• _Task instructions_
Scan the data below and copy each line where "reviews" occurs.

• _Pixel coordinate grounding data_
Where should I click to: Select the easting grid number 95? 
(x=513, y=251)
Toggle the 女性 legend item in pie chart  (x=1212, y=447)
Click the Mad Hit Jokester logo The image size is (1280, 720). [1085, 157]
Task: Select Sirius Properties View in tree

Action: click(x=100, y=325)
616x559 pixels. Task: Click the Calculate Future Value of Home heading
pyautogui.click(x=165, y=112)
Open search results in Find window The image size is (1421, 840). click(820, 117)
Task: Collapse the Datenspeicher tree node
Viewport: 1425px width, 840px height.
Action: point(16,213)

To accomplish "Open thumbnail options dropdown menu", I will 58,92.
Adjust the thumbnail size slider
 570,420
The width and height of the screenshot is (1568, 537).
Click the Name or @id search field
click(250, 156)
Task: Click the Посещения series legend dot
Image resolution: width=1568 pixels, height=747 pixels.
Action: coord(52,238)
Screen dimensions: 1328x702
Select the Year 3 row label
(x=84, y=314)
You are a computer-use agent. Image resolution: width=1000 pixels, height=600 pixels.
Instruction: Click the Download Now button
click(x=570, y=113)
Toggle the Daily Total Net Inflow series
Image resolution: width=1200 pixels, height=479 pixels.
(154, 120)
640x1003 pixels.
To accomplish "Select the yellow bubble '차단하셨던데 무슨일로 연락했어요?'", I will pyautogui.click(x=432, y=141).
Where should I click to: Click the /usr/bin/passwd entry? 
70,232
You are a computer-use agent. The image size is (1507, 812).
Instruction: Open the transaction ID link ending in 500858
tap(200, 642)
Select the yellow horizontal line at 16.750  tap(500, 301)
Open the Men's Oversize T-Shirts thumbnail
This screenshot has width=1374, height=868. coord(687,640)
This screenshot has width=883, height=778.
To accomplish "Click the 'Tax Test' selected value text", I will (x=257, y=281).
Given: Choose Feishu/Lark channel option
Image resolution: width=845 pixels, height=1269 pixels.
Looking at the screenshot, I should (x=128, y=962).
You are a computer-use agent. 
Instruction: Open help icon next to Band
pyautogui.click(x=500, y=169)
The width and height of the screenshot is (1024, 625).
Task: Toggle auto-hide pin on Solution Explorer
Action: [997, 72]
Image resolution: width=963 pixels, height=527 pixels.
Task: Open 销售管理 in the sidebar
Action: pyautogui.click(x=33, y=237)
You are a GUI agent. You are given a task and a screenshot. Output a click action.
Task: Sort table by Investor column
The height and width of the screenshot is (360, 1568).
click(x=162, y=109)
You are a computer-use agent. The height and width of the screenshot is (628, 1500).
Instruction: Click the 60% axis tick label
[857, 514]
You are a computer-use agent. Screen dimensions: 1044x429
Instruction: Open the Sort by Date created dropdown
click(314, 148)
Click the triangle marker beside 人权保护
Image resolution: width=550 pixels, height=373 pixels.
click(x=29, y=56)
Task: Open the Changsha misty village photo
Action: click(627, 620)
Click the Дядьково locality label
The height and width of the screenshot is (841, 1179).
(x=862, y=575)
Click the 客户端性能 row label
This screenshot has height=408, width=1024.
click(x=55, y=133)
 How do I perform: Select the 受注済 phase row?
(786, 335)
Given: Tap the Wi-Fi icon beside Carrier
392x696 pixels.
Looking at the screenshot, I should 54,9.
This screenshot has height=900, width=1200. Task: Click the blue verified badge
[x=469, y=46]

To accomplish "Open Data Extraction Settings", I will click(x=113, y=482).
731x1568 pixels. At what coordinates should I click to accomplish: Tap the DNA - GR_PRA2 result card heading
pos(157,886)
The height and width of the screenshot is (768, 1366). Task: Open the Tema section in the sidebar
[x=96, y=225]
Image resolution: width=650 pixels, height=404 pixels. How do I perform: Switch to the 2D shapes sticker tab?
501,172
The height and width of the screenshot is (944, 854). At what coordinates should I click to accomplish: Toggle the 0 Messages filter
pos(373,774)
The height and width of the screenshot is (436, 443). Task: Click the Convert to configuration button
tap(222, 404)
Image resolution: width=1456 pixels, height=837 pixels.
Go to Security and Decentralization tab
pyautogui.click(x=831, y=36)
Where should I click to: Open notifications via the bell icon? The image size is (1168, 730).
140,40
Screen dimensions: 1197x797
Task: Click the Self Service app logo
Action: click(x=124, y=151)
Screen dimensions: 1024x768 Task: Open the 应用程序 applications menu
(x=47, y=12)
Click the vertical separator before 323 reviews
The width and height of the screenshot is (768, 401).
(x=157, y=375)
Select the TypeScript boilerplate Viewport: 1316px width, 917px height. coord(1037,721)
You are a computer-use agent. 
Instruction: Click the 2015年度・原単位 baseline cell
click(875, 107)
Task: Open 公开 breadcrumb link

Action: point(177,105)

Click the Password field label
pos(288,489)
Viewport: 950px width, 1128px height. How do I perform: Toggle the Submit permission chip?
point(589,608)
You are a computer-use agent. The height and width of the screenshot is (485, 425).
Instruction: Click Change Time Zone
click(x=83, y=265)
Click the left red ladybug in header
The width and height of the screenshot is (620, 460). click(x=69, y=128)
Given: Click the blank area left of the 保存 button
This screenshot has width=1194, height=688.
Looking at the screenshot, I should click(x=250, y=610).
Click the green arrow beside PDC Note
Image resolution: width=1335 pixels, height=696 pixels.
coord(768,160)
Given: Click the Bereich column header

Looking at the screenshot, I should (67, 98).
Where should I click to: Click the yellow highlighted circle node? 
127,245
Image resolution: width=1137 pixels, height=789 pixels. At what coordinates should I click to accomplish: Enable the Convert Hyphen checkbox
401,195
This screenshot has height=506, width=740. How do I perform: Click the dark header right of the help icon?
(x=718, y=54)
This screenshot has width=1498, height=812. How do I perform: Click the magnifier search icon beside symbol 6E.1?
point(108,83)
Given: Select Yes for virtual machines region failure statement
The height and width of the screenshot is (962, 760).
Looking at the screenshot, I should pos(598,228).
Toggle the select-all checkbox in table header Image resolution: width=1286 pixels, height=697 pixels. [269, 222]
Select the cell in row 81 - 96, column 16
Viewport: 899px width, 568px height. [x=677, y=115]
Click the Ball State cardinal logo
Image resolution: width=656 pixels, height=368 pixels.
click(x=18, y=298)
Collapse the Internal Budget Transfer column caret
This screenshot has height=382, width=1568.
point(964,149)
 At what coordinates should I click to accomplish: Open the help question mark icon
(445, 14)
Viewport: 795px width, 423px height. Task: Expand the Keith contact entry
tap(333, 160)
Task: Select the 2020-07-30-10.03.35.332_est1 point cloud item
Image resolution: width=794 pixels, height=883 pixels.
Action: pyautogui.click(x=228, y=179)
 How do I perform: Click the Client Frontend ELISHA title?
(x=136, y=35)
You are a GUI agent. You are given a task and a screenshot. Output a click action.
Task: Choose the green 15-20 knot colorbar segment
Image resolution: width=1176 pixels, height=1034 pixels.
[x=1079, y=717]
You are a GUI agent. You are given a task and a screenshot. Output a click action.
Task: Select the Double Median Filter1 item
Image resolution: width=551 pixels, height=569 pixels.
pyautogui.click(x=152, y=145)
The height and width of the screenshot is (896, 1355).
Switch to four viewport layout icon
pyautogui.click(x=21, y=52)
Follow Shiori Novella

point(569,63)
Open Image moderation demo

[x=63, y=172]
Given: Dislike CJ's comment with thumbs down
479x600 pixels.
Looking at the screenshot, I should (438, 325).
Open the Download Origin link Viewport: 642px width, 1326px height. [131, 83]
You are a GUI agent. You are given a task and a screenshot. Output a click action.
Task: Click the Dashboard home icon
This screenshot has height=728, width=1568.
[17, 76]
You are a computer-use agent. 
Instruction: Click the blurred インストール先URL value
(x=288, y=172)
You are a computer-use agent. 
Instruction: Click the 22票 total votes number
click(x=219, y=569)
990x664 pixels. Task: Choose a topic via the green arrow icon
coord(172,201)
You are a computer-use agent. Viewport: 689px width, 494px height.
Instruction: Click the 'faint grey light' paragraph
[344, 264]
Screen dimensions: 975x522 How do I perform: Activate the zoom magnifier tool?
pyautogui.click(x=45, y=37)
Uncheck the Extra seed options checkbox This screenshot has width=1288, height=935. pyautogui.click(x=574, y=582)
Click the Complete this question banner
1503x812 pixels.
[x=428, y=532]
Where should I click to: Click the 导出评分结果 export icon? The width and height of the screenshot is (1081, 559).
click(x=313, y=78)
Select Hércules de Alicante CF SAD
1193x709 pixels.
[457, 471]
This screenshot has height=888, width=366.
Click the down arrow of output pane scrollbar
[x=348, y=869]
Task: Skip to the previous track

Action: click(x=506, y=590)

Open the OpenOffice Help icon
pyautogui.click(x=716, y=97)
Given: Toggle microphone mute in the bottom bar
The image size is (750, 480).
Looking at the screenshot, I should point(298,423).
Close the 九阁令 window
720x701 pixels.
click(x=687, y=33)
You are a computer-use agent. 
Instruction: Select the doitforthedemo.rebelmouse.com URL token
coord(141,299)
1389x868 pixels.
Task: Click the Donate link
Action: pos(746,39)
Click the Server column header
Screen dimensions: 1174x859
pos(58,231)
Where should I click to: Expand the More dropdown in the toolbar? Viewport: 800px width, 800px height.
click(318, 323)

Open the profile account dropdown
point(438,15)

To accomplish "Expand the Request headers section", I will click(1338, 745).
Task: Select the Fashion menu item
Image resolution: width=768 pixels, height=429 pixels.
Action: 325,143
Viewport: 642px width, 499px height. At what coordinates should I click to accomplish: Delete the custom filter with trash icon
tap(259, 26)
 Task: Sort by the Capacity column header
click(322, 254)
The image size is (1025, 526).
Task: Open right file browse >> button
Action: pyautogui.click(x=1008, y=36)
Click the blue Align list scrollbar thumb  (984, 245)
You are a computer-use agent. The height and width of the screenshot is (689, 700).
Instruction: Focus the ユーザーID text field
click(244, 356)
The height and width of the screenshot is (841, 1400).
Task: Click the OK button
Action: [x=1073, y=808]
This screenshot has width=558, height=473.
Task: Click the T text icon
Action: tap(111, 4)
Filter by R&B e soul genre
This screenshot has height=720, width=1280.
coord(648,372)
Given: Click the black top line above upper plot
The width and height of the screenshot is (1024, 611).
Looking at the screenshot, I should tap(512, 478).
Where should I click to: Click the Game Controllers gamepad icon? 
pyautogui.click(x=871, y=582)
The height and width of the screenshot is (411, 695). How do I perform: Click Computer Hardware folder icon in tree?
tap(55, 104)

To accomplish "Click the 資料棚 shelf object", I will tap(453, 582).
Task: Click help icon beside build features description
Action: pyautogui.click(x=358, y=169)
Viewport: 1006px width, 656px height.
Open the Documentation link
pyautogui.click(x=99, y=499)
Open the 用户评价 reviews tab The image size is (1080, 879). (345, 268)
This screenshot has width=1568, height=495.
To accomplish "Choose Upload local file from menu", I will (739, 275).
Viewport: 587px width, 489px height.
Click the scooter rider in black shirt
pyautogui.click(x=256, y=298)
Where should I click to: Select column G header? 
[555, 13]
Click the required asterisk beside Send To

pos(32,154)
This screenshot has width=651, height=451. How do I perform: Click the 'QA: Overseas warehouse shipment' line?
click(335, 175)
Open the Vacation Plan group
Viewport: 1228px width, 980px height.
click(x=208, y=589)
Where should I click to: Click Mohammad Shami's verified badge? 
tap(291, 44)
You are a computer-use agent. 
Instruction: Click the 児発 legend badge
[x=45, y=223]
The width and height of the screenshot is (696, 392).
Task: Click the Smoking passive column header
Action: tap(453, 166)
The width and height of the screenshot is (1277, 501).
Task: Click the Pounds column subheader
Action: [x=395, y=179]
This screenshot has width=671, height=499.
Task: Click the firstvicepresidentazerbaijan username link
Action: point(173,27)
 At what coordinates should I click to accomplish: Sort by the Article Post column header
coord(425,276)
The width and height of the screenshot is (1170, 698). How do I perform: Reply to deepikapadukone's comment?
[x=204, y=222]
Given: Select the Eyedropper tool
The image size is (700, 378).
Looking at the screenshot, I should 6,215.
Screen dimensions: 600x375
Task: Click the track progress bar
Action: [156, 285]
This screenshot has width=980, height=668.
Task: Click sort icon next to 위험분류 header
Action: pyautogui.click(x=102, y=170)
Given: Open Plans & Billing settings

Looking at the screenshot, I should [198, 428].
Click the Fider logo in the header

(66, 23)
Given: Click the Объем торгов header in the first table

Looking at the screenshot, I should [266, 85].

• _Result of the exercise_
Click the vertical separator before 323 reviews
Open the 用户评价 reviews tab The image size is (1080, 879). (345, 268)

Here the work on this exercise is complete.